While our experiments showed no improvement from the implemented form of entity linking, you can use it for the TWITTER-1# datasets by following these instructions (we install their package using pip in setup.py, aka the above commands) and enabling it when running the scripts.

Using VAuLT

from vault.models.vault import VaultModel, VaultProcessor
import requests
from PIL import Image

vilt_model_name_or_path = "dandelin/vilt-b32-mlm"
bert_model_name_or_path = "vinai/bertweet-base"

processor = VaultProcessor.from_pretrained(
    vilt_model_name_or_path, bert_model_name_or_path
)
model = VaultModel.from_pretrained(vilt_model_name_or_path, bert_model_name_or_path)

url = "http://images.cocodataset.org/val2017/000000039769.jpg"
image = Image.open(requests.get(url, stream=True).raw)
text = "a bunch of [MASK] laying on a [MASK]."

encoding = processor(image, text, return_tensors="pt")
outputs = model(**encoding)
outputs.keys()  # odict_keys(['last_hidden_state', 'pooler_output'])

Datasets

`TWITTER-1#`

Follow the instructions here.
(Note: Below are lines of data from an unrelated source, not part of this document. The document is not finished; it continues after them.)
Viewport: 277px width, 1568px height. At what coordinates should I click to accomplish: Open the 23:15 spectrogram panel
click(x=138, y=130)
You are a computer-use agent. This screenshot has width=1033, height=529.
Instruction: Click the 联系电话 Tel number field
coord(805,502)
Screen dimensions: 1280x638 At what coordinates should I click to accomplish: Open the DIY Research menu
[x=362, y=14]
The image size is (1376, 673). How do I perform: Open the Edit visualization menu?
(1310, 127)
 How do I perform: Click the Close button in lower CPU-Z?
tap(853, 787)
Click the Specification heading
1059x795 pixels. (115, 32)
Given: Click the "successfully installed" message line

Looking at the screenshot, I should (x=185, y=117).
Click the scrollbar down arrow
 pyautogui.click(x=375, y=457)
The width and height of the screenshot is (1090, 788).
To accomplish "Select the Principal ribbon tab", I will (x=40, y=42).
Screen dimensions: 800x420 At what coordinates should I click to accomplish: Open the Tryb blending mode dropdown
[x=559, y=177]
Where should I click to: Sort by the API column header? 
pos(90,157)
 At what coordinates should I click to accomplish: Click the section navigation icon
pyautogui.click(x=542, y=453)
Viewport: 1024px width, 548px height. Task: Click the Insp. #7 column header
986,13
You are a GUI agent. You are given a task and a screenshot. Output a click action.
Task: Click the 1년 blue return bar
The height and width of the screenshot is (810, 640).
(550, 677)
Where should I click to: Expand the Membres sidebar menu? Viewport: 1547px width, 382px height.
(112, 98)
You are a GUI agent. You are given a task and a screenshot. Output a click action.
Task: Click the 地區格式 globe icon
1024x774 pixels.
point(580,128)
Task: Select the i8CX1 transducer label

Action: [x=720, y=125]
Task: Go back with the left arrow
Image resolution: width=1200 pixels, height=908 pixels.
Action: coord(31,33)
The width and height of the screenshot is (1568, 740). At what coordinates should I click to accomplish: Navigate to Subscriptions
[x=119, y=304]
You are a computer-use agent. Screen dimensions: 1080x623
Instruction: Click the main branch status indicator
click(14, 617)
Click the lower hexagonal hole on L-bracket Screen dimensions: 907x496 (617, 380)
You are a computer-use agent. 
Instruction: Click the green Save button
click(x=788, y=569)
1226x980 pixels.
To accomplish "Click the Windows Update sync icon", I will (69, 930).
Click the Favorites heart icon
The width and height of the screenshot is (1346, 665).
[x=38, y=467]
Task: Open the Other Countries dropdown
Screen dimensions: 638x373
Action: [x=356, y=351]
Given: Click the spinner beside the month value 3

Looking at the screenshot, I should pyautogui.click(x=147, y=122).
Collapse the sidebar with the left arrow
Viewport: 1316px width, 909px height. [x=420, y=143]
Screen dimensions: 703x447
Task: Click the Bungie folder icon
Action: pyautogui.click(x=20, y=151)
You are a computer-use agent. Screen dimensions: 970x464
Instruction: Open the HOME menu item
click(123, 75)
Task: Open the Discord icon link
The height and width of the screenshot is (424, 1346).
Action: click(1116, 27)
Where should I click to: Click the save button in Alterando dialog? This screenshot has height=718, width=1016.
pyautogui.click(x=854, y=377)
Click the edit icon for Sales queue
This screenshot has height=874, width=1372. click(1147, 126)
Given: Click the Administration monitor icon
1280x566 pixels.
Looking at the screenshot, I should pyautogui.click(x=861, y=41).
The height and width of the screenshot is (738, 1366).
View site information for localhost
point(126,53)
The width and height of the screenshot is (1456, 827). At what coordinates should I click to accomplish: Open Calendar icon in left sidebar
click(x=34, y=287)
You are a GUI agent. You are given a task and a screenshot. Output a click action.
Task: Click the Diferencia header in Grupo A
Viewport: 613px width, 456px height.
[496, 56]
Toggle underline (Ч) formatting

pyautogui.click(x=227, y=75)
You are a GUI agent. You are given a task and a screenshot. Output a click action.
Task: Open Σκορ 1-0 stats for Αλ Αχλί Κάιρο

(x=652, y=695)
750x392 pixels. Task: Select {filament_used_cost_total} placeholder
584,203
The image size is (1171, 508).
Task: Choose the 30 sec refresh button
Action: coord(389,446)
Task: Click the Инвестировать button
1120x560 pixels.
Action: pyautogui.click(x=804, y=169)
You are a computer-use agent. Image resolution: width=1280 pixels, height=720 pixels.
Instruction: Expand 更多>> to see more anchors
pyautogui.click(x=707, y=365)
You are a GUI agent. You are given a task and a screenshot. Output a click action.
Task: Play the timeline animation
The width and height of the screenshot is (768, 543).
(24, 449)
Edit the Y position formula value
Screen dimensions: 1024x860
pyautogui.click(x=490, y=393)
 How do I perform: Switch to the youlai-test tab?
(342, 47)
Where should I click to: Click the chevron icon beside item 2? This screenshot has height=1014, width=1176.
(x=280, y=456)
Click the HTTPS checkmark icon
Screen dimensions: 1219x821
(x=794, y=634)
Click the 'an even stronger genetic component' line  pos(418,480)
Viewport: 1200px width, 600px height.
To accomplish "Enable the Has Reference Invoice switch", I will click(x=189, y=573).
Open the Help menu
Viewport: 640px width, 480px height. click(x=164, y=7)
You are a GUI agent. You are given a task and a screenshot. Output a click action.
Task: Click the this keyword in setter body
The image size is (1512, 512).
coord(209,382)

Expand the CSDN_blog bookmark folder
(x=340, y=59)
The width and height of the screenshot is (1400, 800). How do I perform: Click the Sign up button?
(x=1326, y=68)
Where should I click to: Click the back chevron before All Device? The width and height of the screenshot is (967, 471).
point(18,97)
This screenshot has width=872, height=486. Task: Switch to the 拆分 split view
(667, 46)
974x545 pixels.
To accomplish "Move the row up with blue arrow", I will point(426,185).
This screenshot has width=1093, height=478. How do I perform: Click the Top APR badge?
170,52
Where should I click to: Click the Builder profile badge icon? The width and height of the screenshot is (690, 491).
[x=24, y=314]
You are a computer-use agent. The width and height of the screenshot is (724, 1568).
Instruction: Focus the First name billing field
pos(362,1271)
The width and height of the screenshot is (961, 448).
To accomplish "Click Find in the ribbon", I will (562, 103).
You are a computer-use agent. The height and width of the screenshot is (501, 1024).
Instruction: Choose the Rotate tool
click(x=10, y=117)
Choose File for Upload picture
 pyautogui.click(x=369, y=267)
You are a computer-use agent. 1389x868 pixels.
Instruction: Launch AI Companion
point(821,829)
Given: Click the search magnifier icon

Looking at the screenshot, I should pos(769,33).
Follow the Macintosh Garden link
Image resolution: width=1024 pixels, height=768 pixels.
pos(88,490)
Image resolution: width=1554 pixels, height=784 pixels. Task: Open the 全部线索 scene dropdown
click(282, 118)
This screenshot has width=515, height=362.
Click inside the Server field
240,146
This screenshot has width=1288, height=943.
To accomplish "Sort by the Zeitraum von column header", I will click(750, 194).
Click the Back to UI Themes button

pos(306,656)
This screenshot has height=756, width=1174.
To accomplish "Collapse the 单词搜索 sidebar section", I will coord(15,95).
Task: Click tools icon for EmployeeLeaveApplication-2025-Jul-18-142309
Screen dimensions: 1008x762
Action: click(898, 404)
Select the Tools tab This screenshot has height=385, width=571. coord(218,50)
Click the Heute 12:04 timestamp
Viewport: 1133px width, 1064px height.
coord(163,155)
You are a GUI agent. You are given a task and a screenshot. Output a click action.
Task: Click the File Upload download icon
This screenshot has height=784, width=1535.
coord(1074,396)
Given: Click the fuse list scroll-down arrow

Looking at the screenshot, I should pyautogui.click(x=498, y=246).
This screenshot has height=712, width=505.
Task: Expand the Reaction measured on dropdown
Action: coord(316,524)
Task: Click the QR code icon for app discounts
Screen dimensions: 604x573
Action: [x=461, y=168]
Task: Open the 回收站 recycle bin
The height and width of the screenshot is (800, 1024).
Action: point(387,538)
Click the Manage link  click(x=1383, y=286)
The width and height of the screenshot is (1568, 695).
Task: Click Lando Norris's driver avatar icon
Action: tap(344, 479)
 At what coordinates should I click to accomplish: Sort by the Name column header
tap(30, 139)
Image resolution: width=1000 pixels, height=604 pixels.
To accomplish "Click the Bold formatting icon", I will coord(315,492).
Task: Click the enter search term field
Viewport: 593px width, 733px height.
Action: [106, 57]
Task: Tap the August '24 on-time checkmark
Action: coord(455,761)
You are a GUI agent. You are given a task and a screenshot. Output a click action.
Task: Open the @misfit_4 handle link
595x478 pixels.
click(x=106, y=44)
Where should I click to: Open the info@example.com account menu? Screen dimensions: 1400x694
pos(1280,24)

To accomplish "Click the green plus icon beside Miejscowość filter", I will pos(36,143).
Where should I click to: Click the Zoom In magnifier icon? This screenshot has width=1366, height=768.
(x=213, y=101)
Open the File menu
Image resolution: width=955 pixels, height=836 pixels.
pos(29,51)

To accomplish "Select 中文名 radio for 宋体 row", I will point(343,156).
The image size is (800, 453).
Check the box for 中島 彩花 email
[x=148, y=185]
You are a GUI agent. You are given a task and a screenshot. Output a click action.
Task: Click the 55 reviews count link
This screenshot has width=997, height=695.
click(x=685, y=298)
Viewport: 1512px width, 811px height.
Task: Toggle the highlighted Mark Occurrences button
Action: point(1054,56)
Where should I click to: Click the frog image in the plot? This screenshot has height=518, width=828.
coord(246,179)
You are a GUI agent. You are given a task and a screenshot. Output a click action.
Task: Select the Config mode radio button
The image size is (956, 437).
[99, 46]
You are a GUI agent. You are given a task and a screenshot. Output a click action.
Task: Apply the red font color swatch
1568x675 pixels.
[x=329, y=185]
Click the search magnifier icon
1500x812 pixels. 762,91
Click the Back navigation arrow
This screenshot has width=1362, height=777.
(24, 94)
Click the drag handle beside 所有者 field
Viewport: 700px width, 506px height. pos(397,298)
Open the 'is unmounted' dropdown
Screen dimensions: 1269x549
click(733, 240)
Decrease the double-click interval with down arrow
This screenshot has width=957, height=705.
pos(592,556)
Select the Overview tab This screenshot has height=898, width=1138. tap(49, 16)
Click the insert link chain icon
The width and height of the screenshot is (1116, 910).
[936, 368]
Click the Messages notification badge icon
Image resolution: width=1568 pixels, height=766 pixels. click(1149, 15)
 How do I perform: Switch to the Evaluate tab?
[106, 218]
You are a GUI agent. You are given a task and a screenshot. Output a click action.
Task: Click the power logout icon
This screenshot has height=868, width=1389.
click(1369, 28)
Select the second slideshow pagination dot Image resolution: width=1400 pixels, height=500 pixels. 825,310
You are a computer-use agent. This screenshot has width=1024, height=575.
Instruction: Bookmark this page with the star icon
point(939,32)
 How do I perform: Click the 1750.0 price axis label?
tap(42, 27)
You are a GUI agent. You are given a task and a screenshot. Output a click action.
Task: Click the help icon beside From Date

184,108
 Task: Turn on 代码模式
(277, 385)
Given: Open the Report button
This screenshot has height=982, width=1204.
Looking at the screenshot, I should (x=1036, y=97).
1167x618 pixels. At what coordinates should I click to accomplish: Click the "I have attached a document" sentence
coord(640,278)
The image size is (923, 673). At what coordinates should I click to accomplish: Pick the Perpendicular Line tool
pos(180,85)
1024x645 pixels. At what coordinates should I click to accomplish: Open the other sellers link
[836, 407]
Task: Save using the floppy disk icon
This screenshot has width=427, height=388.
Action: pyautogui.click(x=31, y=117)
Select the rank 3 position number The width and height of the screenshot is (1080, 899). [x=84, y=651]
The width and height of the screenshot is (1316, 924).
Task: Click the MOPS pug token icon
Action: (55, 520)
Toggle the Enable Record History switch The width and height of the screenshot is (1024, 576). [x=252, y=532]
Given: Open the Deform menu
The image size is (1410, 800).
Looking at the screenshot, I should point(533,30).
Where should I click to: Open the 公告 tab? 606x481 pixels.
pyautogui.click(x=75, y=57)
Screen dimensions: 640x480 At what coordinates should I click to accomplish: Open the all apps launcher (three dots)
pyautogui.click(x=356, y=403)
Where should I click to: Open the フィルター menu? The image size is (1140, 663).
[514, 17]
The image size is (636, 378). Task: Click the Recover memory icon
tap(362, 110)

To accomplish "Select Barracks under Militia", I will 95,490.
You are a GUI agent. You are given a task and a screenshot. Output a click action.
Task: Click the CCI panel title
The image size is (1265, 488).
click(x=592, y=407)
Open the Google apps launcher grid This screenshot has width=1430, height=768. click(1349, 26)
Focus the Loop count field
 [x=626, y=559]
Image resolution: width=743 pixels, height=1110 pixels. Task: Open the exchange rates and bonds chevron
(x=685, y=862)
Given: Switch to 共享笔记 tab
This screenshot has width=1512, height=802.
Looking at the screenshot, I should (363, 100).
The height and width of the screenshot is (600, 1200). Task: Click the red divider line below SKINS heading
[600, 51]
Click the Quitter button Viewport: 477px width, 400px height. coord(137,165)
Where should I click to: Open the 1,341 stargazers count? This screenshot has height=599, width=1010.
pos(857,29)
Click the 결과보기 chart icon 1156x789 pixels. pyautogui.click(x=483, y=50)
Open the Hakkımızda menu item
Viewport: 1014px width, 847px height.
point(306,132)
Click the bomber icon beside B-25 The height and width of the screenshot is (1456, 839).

We expect the final structure of the dataset to be:

/data/twitter-tmsc/
├──twitter2015
│  ├── dev.tsv
│  ├── dev.txt
│  ├── test.tsv
│  ├── test.txt
│  ├── train.tsv
│  └── train.txt
├──twitter2015_images
│  ├── 996.jpg
│  ├── 997.jpg
│  ├── 998.jpg
│  ├── ...
│  └── 123456789.jpg
├──twitter
│  ├── dev.tsv
.  .
.  .
.  .

but the dataset configuration is configurable within the code (not the given scripts).

`MVSA`

Find the links here. We expect the final structure of the dataset to be:

/data/mvsa/
├── MVSA
│   ├── corrupt_ids.txt
│   ├── data
│   │   ├── 10000.jpg
│   │   ├── 10000.txt
│   │   ├── 10001.jpg
│   │   ├── 10001.txt
│   │   ├── 10002.jpg
│   │   ├── 10002.txt
│   │   ├── ...
│   │   └── 9998.txt
│   └── labelResultAll.txt
└── MVSA_Single
    ├── data
    │   ├── 1000.jpg
    │   ├── 1000.txt
    │   ├── 1001.jpg
    │   ├── 1001.txt
    │   ├── 1002.jpg
    │   ├── 1002.txt
    │   ├── ...
    │   └── 9.txt
    └──  labelResultAll.txt

where corrupt_ids.txt contains 3151, 3910 and 5995 in separate lines.

`Bloomberg`

Download annotations and text here and the images here (based on this). We expect the final structure of the dataset to be:

/data/bloomberg-twitter-text-image/
├── bloomberg-textimage.csv
└── Twitter_images
    ├── T1011681837276639236.jpg
    ├── T1011685052982415360.jpg
    ├── T1011695871761833987.jpg
    ├── T1011697874470653952.jpg
    ├── T1011698048647360512.jpg
    ├── T1011699257290739713.jpg
    ├── T1011700728883220482.jpg
    ├── ...

Running the scripts

To replicate all existing results, run:

chmod +x /scripts/*

./scripts/test-results.sh -t /data/twitter-tmsc -b /data/bloomberg-twitter-text-image -m /data/mvsa -c 0 -r 5

./scripts/frozen-lms.sh -t /data/twitter-tmsc -b /data/bloomberg-twitter-text-image -c 0 -r 5

./scripts/toms.sh -t /data/twitter-tmsc -c 0 -r 5

The dataset directories are given based on the directory structures above, and you can change the device (-c) or the number of repetitions (-r) to your liking.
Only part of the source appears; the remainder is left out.